» **Tekst do czytania**:
☆ ☆ ☆ ☆ ☆ ☆ ☆
Zostało tylko zdjęcie

Krewne śp. S. Soleckiego z wielkim wzruszeniem przeżywały uroczystości pogrzebowe. Dziękowały szczególnie IPN-owi.

– Instytut wykonuje piękną, choć bardzo żmudną pracę. Przywraca nadzieję na godny pochówek swoich bliskich setkom rodzin. Dziękujemy za dzisiejsze uroczystości, ale też za zaproszenie nas do Belwederu po odbiór noty identyfikacyjnej naszego wuja. Nie mamy po nim żadnych pamiątek oprócz jednego zdjęcia. Traktujemy je jak rodzinną relikwię – podkreśla A. Gadamska.
☆ ☆ ☆ ☆ ☆ ☆ ☆
» **Cel 1**: Podaj, w ilu wierszach rekordów występuje słowo „Open”, i wpisz wyłącznie tę liczbę.
☆ ☆ ☆ ☆ ☆ ☆ ☆
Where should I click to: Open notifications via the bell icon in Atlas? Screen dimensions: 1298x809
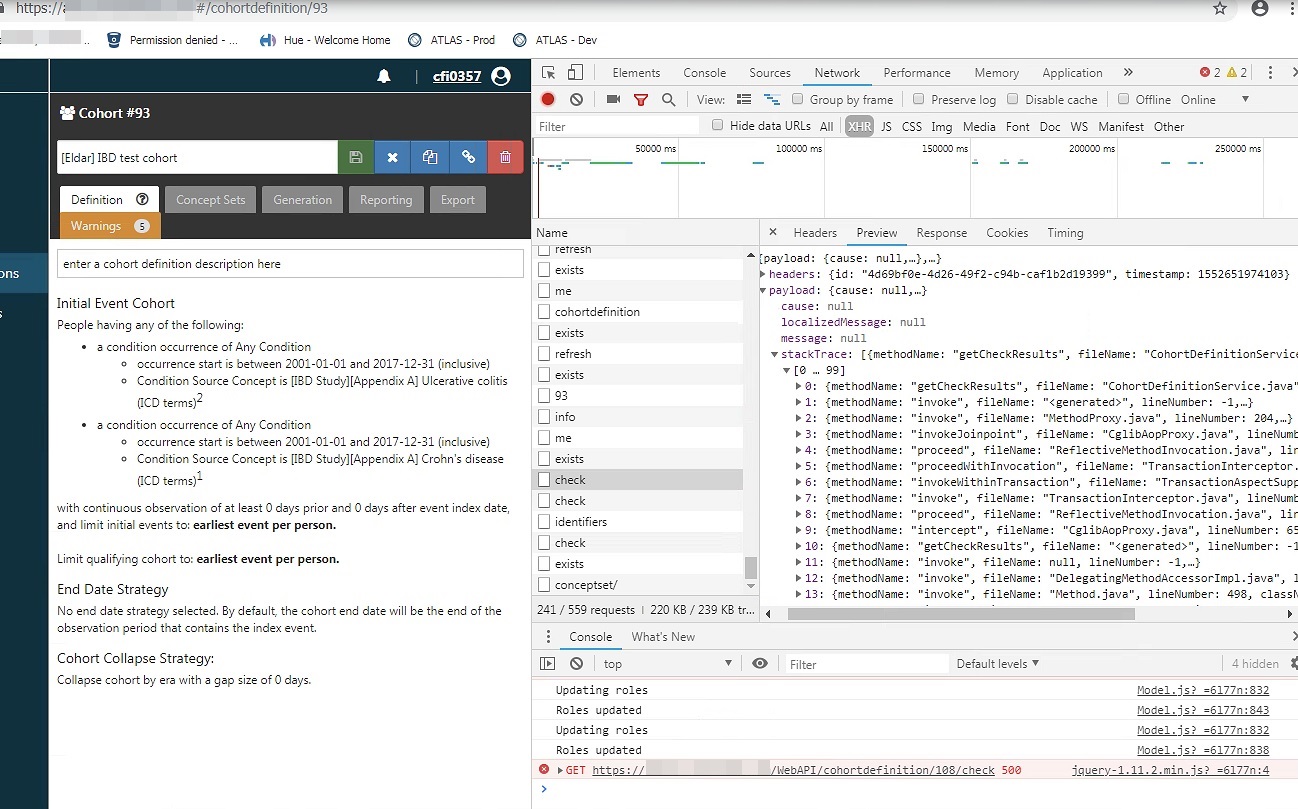coord(384,75)
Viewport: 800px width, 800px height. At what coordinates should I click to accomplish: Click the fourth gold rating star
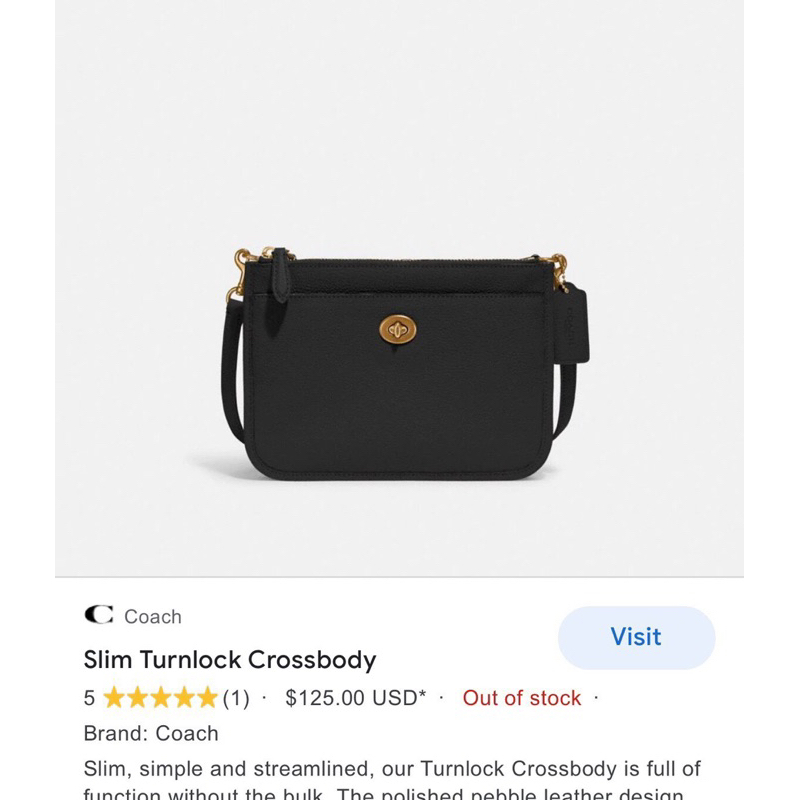coord(184,698)

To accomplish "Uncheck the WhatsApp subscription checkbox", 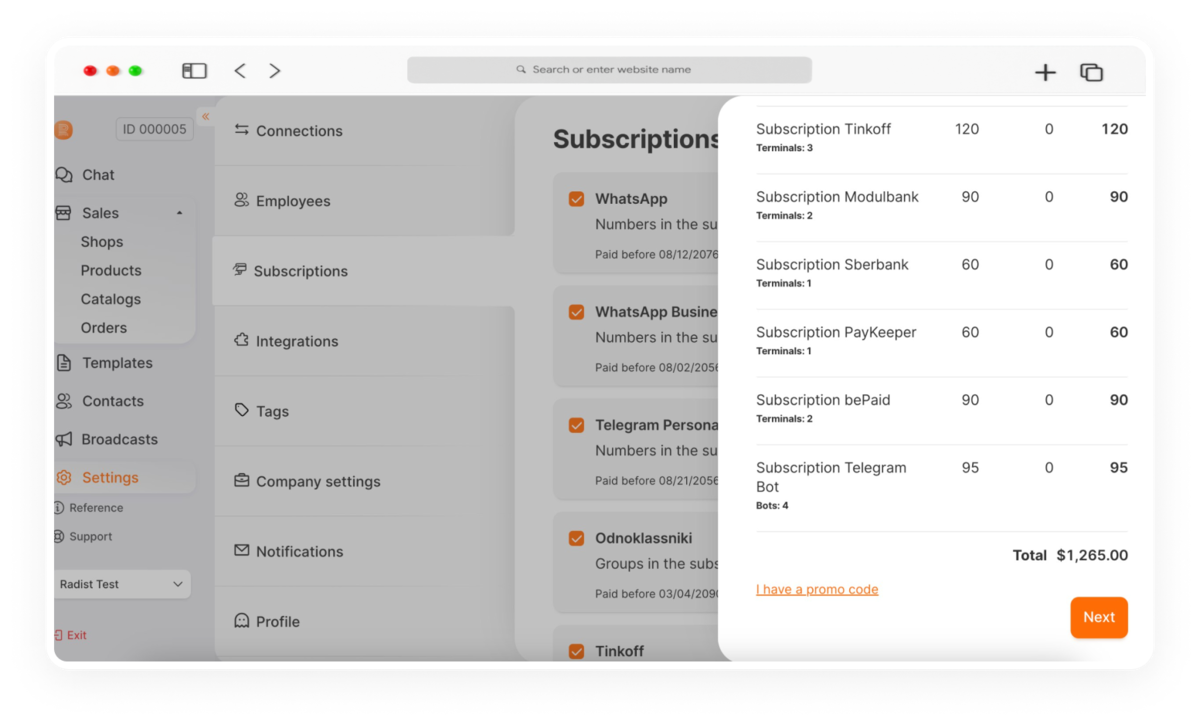I will coord(576,199).
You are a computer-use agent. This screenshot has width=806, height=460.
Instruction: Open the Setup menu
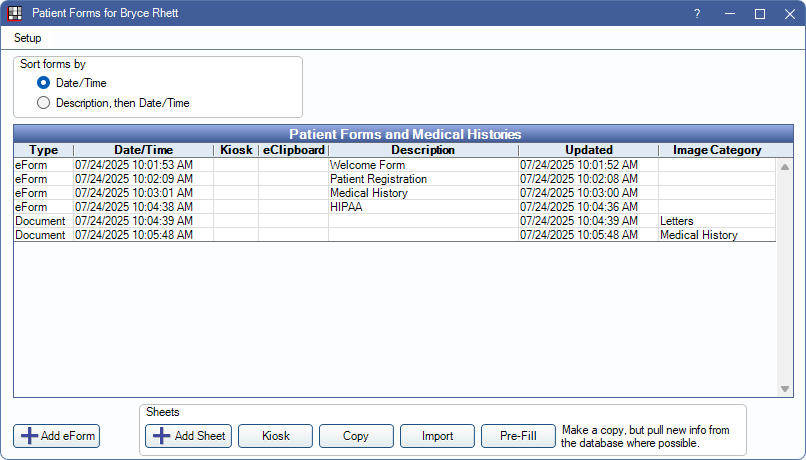(x=27, y=38)
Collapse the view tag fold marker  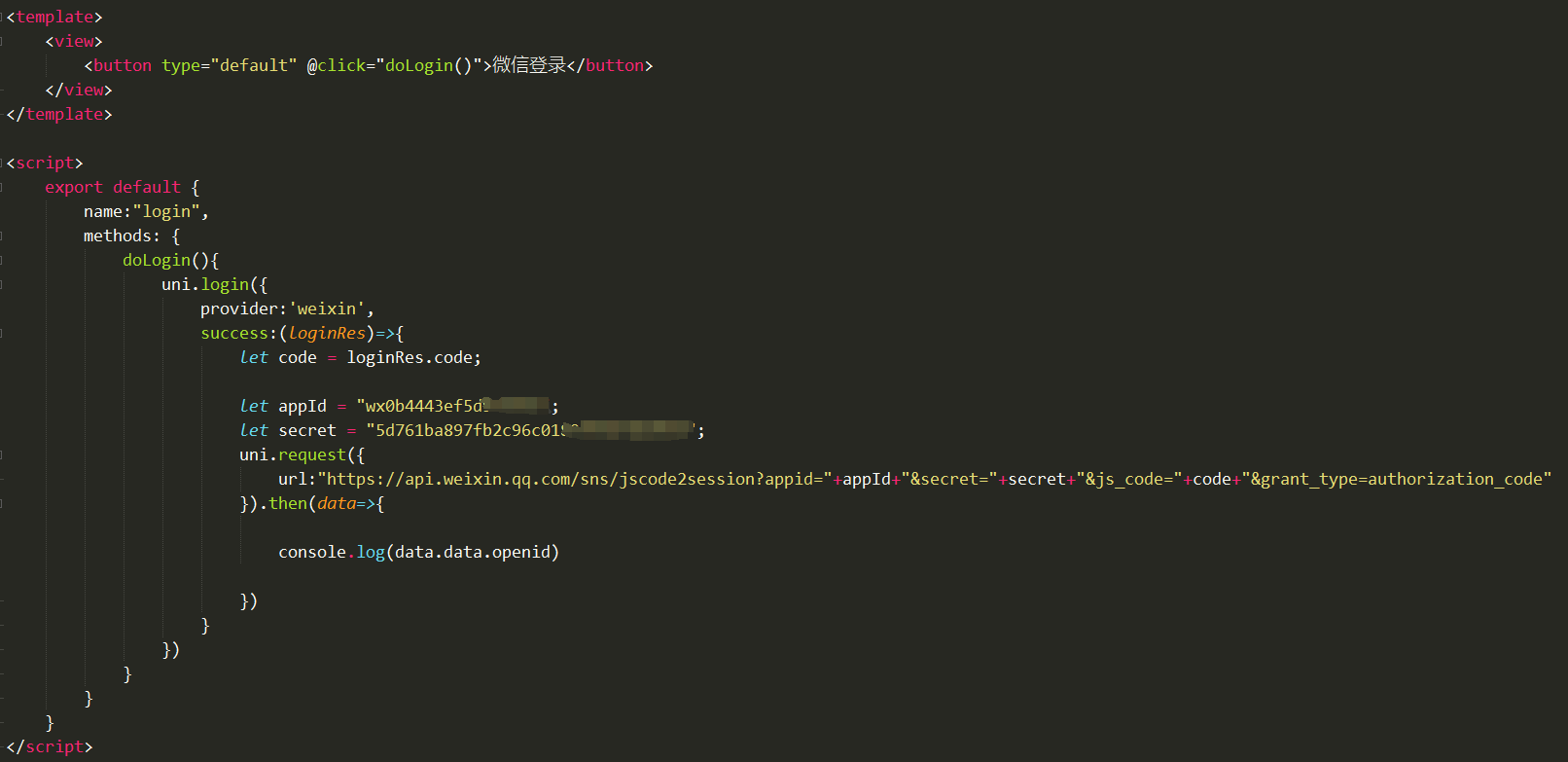click(x=3, y=42)
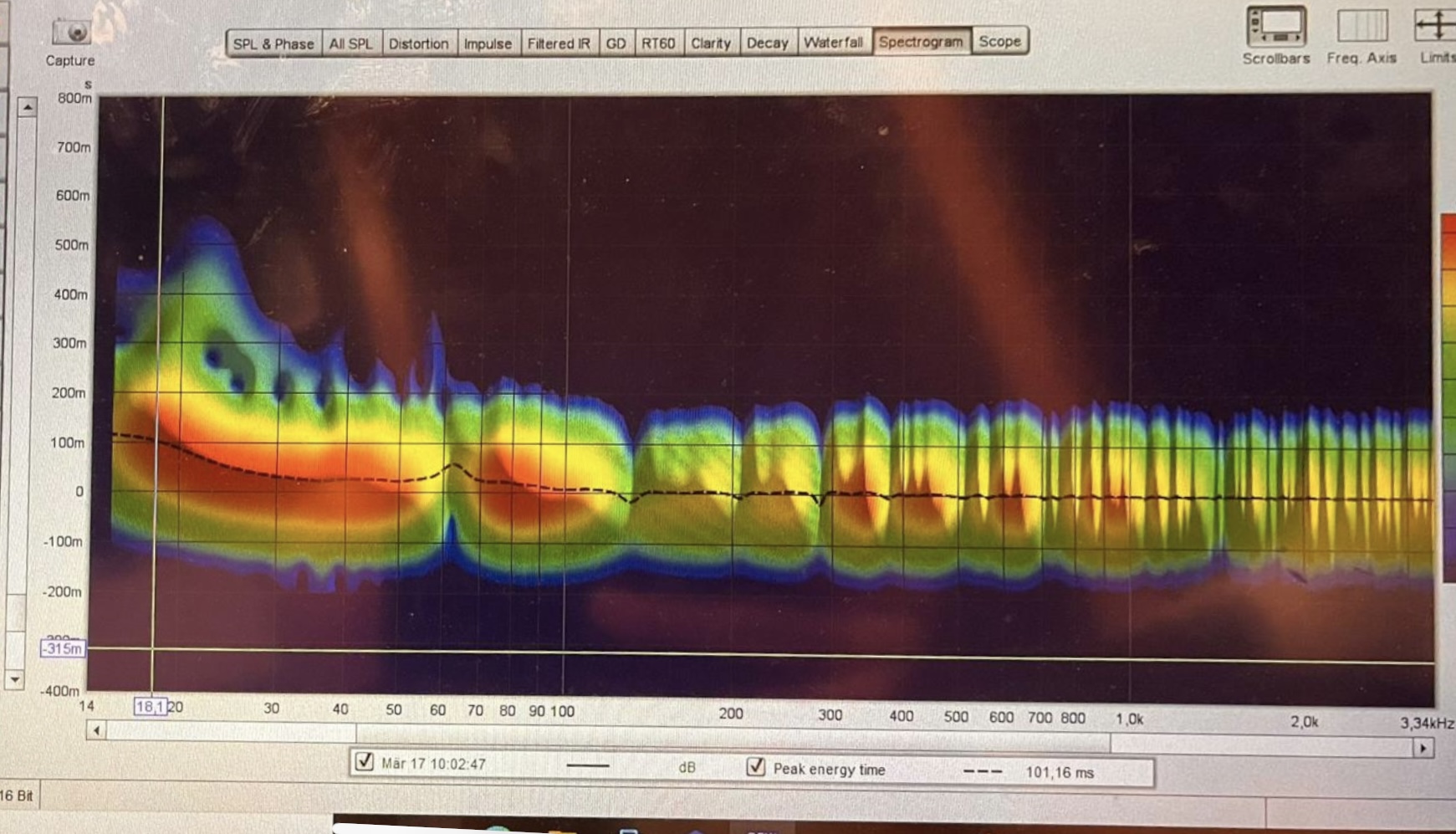This screenshot has height=834, width=1456.
Task: Switch to the SPL & Phase tab
Action: pos(273,43)
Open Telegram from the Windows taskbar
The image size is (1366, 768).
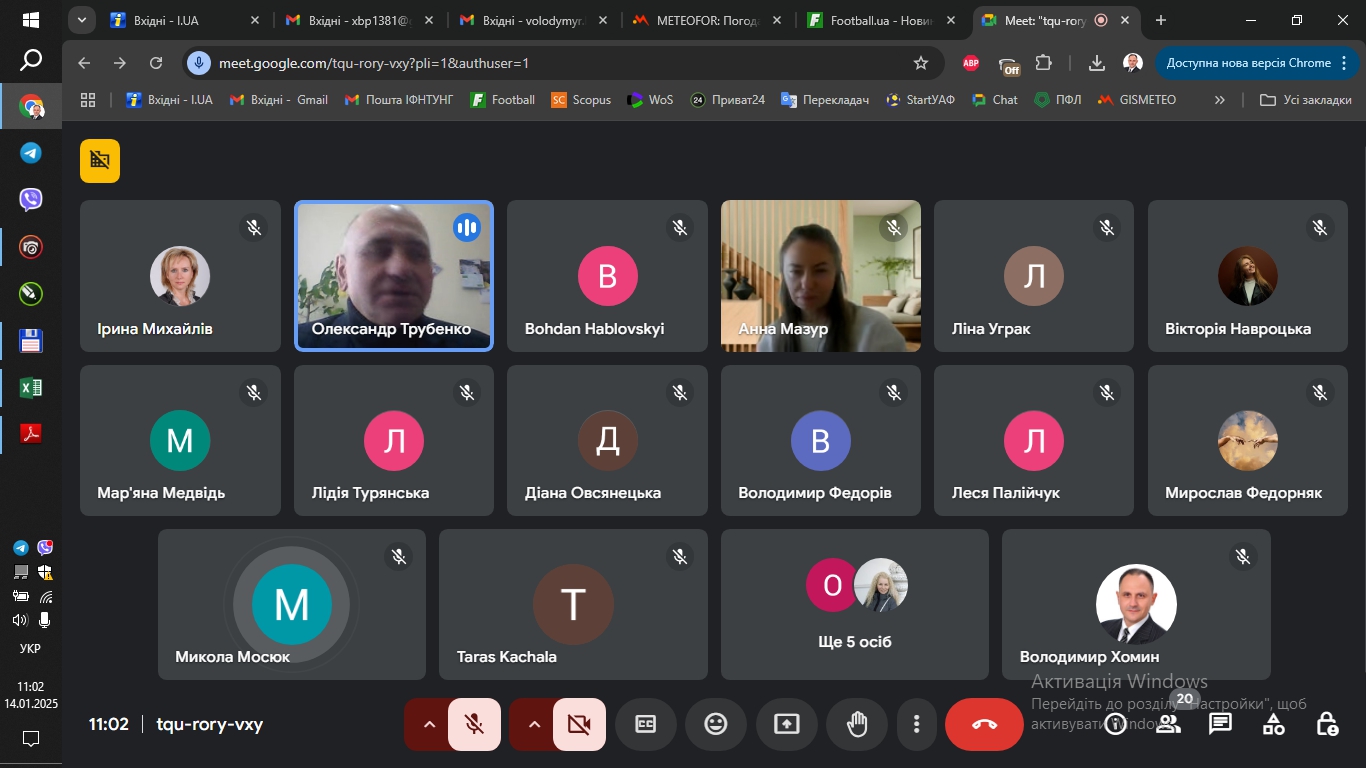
☆ ☆ ☆ ☆ ☆ ☆ ☆
» **Cel 2**: Przetłumacz na angielski to zdanie z tekstu o uroczystościach pogrzebowych: „Instytut wykonuje piękną, choć bardzo żmudną pracę.”

» **Pełna odpowiedź 1**: 3

» **Pełna odpowiedź 2**: The Institute does beautiful, though very painstaking, work.